Wakacje kredytowe są potrzebne w czasach kryzysu, jednak analiza skutków tej regulacji rodzi obawę o jej adekwatność i rzeczywiste ryzyka, zwłaszcza że brakuje rozwiązania wariantowego, uwzględniającego np. kryterium dochodowe lub majątkowe przy korzystaniu z nowego instrumentu.
Widziały gały, co brały
Ustawa o finansowaniu społecznościowym dla przedsięwzięć gospodarczych i pomocy kredytobiorcom wywołuje wiele kontrowersji, a zwłaszcza instrumenty wsparcia dla kredytobiorców kredytów hipotecznych w PLN, tj. tzw. wakacje kredytowe, pozwalające kredytobiorcy przez łącznie osiem miesięcy w ciągu dwóch lat zawiesić spłatę rat kapitałowo-odsetkowych. Znane skutki aktualnych kryzysów, w tym nieodnotowywana od dawna inflacja, uderzają w miliony polskich gospodarstw domowych, ze szczególnym uwzględnieniem tych, które muszą spłacać wyższe raty kredytów w związku ze wzrostem ich oprocentowania. Można oczywiście o kredytach ze zmienną stopą procentową powiedzieć, że „widziały gały, co brały”, lecz od odpowiedzialnego państwa należy oczekiwać innego podejścia. Interwencja regulatora wydaje się więc uzasadniona i rozsądne jest wsparcie tej inicjatywy.
Czytaj więcej
Zawieszenie spłaty kredytu przysługiwać będzie tylko w stosunku do jednej umowy zawartej w celu nabycia nieruchomości na własne potrzeby mieszkaniowe. Możliwość tę ograniczono tylko do kredytów w złotówkach.
Nie chwytać dnia
Nie można jednak lekceważyć argumentów banków, że koszty złagodzenia skutków kryzysu dla kredytobiorców zostały w całości przerzucone na sektor bankowy. Kluczowe w demokratycznym państwie prawnym, urzeczywistniającym zasady sprawiedliwości społecznej (art. 2 Konstytucji RP) pryncypia solidaryzmu i równomiernego rozłożenia ciężarów publicznych powinny zostać przez projektodawców wzięte pod uwagę, a niestety nie były. Rozsądne jest oczekiwanie, że podjęcie jednostronnej decyzji o obciążeniu danej grupy podmiotów kosztami interwencji regulacyjnej powinno opierać się na poprawnie zgromadzonych danych, a decyzja prawodawcza powinna być oparta na wiedzy (evidence-based), a także poprzedzona rzetelną debatą z interesariuszami (a w tym przypadku konsultacje publiczne zostały ograniczone do zaledwie trzech dni!).

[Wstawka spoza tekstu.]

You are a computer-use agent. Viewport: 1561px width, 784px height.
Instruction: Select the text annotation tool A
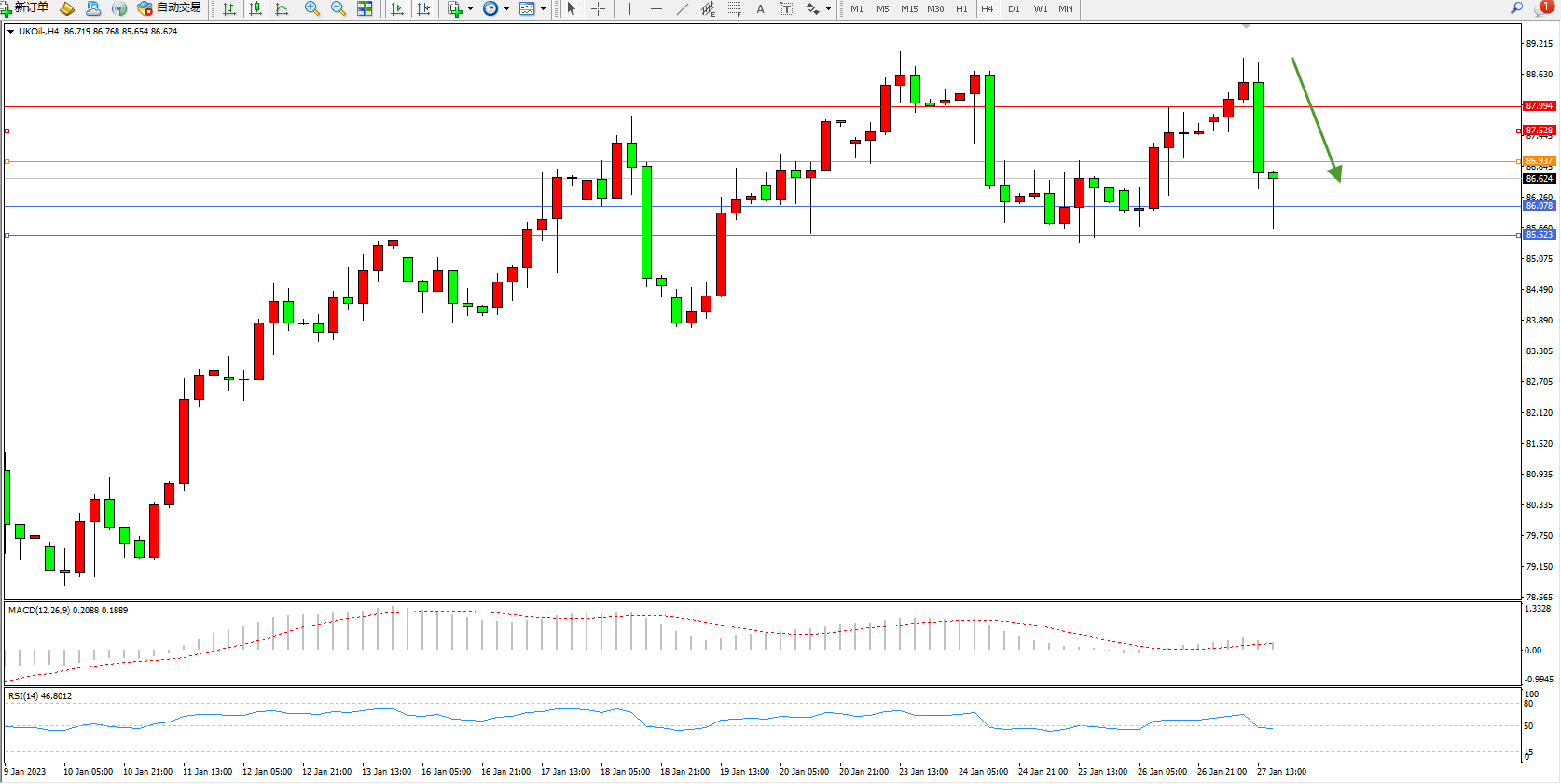coord(760,8)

Ocena skutków regulacji (OSR) co do proponowanego rozwiązania była szczątkowa, nie została poprzedzona należytym zebraniem i analizą danych. Przyjęte do kalkulacji założenia (np. „każde 100 tys. wniosków kredytobiorców to ok. 0,4 mld zł (za cztery miesiące/rok wakacji kredytowych przy założeniu średniej raty odsetkowej w wysokości 1 tys. zł/miesiąc)” straty dla banków; „Przy założeniu skorzystania z pomocy dla kredytobiorców 50 proc. uprawnionych koszt dla sektora bankowego wyniesie ok. 4 mld zł) robią wrażenie swobodnych, a wręcz życzeniowych. Projektodawcy nie wskazali, ani nie uzasadnili żadnej rzetelnej metodologii, która prowadziłaby do uzyskania takich danych. Już nawet pobieżna ich lektura wskazuje, że np. założenie, iż tylko 50 proc. kredytobiorców skorzysta z nowego instrumentu, jest nazbyt optymistyczne, a średnia 1 tys. zł raty odsetkowej to całkowicie dowolna figura, nieuwzględniająca m.in. obserwowanej dynamiki wzrostu rat odsetkowych. Projektodawca potraktował ocenę skutków regulacji wycinkowo, pomijając inne niż ściśle finansowe (a więc np. społeczne) koszty rozwiązania, takie jak dewastujące dla stosunków społecznych i relacji kontraktowych utrwalanie przekonania, że zawarcie umowy w zasadzie nie wiąże się z odpowiedzialnością, a koszty ewentualnych niekorzystnych dla kontrahenta przedsiębiorcy zmian otoczenia ekonomicznego zostaną zawsze, decyzją państwa, przerzucone na przedsiębiorcę.